Entries on target coordinates:
# # # #

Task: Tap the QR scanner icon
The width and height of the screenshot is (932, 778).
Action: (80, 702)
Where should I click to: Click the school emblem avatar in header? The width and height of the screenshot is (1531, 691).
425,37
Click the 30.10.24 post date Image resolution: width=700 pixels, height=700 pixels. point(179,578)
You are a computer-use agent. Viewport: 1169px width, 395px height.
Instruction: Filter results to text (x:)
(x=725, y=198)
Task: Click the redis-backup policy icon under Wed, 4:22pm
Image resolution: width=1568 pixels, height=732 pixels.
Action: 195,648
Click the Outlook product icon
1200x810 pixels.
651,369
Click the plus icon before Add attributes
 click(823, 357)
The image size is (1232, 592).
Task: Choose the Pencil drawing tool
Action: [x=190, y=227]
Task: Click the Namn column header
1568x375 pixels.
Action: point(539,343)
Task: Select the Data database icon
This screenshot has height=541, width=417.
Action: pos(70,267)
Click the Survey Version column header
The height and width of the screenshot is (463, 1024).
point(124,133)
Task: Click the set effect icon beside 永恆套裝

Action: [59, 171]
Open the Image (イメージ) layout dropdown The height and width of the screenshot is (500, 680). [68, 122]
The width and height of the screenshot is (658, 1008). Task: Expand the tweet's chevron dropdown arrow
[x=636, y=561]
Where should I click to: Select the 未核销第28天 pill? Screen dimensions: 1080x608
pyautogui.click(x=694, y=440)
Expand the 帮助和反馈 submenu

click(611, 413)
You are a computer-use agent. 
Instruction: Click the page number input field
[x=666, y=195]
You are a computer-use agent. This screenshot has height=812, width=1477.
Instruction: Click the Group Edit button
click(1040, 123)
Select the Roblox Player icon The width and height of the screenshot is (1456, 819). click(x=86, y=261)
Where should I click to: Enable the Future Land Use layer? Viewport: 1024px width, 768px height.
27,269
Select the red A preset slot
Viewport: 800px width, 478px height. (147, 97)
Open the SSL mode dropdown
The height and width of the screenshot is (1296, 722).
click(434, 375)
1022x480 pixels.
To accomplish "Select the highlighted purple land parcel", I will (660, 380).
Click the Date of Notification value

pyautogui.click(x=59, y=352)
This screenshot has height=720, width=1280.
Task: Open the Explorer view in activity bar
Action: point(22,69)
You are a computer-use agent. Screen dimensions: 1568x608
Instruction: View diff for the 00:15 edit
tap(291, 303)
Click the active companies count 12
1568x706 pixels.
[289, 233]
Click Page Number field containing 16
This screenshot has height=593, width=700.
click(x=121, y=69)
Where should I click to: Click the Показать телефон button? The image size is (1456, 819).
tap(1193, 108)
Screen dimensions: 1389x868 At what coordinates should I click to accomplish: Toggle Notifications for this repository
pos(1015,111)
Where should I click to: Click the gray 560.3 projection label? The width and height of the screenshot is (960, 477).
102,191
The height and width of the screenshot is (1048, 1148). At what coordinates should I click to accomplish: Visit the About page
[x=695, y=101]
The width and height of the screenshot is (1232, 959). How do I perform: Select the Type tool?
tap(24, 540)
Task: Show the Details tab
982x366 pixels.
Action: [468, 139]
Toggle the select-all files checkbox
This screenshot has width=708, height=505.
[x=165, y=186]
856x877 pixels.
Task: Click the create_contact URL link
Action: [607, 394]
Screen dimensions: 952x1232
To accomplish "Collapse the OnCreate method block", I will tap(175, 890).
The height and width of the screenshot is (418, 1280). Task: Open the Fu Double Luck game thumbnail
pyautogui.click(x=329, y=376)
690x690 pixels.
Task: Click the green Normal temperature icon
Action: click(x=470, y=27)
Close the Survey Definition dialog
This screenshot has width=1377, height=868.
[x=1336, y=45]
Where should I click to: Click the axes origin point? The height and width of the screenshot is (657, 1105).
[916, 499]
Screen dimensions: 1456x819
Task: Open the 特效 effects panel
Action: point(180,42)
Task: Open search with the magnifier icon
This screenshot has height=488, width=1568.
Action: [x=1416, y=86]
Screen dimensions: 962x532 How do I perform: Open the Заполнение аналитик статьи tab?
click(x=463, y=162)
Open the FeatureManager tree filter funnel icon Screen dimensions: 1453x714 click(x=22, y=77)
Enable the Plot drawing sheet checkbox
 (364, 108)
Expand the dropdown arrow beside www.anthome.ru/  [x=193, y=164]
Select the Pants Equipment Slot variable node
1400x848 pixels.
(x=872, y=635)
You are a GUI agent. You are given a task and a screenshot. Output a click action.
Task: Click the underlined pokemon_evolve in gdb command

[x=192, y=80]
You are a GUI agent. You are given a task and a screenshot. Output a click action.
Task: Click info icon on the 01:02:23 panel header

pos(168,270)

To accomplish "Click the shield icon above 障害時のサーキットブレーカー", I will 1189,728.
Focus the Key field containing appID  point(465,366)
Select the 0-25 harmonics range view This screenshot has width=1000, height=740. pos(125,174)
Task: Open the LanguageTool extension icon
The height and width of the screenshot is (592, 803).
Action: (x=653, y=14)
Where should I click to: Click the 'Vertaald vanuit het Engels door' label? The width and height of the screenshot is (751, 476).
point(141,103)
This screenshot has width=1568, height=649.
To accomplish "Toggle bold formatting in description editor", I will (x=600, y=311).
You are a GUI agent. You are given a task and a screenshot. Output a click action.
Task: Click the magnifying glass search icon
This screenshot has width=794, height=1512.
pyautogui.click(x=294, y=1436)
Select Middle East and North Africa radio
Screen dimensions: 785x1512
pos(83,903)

# # # #

STATED TASK
Please output every line of the data above as a numbered list, omitting blank lines.

TASK RESPONSE
1. Task: Tap the QR scanner icon
2. The width and height of the screenshot is (932, 778).
3. Action: (80, 702)
4. Where should I click to: Click the school emblem avatar in header? The width and height of the screenshot is (1531, 691).
5. 425,37
6. Click the 30.10.24 post date Image resolution: width=700 pixels, height=700 pixels. point(179,578)
7. You are a computer-use agent. Viewport: 1169px width, 395px height.
8. Instruction: Filter results to text (x:)
9. (x=725, y=198)
10. Task: Click the redis-backup policy icon under Wed, 4:22pm
11. Image resolution: width=1568 pixels, height=732 pixels.
12. Action: 195,648
13. Click the Outlook product icon
14. 1200x810 pixels.
15. 651,369
16. Click the plus icon before Add attributes
17.  click(823, 357)
18. The image size is (1232, 592).
19. Task: Choose the Pencil drawing tool
20. Action: [x=190, y=227]
21. Task: Click the Namn column header
22. 1568x375 pixels.
23. Action: point(539,343)
24. Task: Select the Data database icon
25. This screenshot has height=541, width=417.
26. Action: pos(70,267)
27. Click the Survey Version column header
28. The height and width of the screenshot is (463, 1024).
29. point(124,133)
30. Task: Click the set effect icon beside 永恆套裝
31. Action: [59, 171]
32. Open the Image (イメージ) layout dropdown The height and width of the screenshot is (500, 680). [68, 122]
33. The width and height of the screenshot is (658, 1008). Task: Expand the tweet's chevron dropdown arrow
34. [x=636, y=561]
35. Where should I click to: Select the 未核销第28天 pill? Screen dimensions: 1080x608
36. pyautogui.click(x=694, y=440)
37. Expand the 帮助和反馈 submenu
38. click(611, 413)
39. You are a computer-use agent. 
40. Instruction: Click the page number input field
41. [x=666, y=195]
42. You are a computer-use agent. This screenshot has height=812, width=1477.
43. Instruction: Click the Group Edit button
44. click(1040, 123)
45. Select the Roblox Player icon The width and height of the screenshot is (1456, 819). click(x=86, y=261)
46. Where should I click to: Enable the Future Land Use layer? Viewport: 1024px width, 768px height.
47. 27,269
48. Select the red A preset slot
49. Viewport: 800px width, 478px height. (147, 97)
50. Open the SSL mode dropdown
51. The height and width of the screenshot is (1296, 722).
52. click(434, 375)
53. 1022x480 pixels.
54. To accomplish "Select the highlighted purple land parcel", I will (660, 380).
55. Click the Date of Notification value
56. pyautogui.click(x=59, y=352)
57. This screenshot has height=720, width=1280.
58. Task: Open the Explorer view in activity bar
59. Action: point(22,69)
60. You are a computer-use agent. Screen dimensions: 1568x608
61. Instruction: View diff for the 00:15 edit
62. tap(291, 303)
63. Click the active companies count 12
64. 1568x706 pixels.
65. [289, 233]
66. Click Page Number field containing 16
67. This screenshot has height=593, width=700.
68. click(x=121, y=69)
69. Where should I click to: Click the Показать телефон button? The image size is (1456, 819).
70. tap(1193, 108)
71. Screen dimensions: 1389x868 At what coordinates should I click to accomplish: Toggle Notifications for this repository
72. pos(1015,111)
73. Where should I click to: Click the gray 560.3 projection label? The width and height of the screenshot is (960, 477).
74. 102,191
75. The height and width of the screenshot is (1048, 1148). At what coordinates should I click to accomplish: Visit the About page
76. [x=695, y=101]
77. The width and height of the screenshot is (1232, 959). How do I perform: Select the Type tool?
78. tap(24, 540)
79. Task: Show the Details tab
80. 982x366 pixels.
81. Action: [468, 139]
82. Toggle the select-all files checkbox
83. This screenshot has width=708, height=505.
84. [x=165, y=186]
85. 856x877 pixels.
86. Task: Click the create_contact URL link
87. Action: [607, 394]
88. Screen dimensions: 952x1232
89. To accomplish "Collapse the OnCreate method block", I will tap(175, 890).
90. The height and width of the screenshot is (418, 1280). Task: Open the Fu Double Luck game thumbnail
91. pyautogui.click(x=329, y=376)
92. 690x690 pixels.
93. Task: Click the green Normal temperature icon
94. Action: click(x=470, y=27)
95. Close the Survey Definition dialog
96. This screenshot has width=1377, height=868.
97. [x=1336, y=45]
98. Where should I click to: Click the axes origin point? The height and width of the screenshot is (657, 1105).
99. [916, 499]
100. Screen dimensions: 1456x819
101. Task: Open the 特效 effects panel
102. Action: point(180,42)
103. Task: Open search with the magnifier icon
104. This screenshot has height=488, width=1568.
105. Action: [x=1416, y=86]
106. Screen dimensions: 962x532 How do I perform: Open the Заполнение аналитик статьи tab?
107. click(x=463, y=162)
108. Open the FeatureManager tree filter funnel icon Screen dimensions: 1453x714 click(x=22, y=77)
109. Enable the Plot drawing sheet checkbox
110.  (364, 108)
111. Expand the dropdown arrow beside www.anthome.ru/  [x=193, y=164]
112. Select the Pants Equipment Slot variable node
113. 1400x848 pixels.
114. (x=872, y=635)
115. You are a GUI agent. You are given a task and a screenshot. Output a click action.
116. Task: Click the underlined pokemon_evolve in gdb command
117. [x=192, y=80]
118. You are a GUI agent. You are given a task and a screenshot. Output a click action.
119. Task: Click info icon on the 01:02:23 panel header
120. pos(168,270)
121. To accomplish "Click the shield icon above 障害時のサーキットブレーカー", I will 1189,728.
122. Focus the Key field containing appID  point(465,366)
123. Select the 0-25 harmonics range view This screenshot has width=1000, height=740. pos(125,174)
124. Task: Open the LanguageTool extension icon
125. The height and width of the screenshot is (592, 803).
126. Action: (x=653, y=14)
127. Where should I click to: Click the 'Vertaald vanuit het Engels door' label? The width and height of the screenshot is (751, 476).
128. point(141,103)
129. This screenshot has width=1568, height=649.
130. To accomplish "Toggle bold formatting in description editor", I will (x=600, y=311).
131. You are a GUI agent. You are given a task and a screenshot. Output a click action.
132. Task: Click the magnifying glass search icon
133. This screenshot has width=794, height=1512.
134. pyautogui.click(x=294, y=1436)
135. Select Middle East and North Africa radio
136. Screen dimensions: 785x1512
137. pos(83,903)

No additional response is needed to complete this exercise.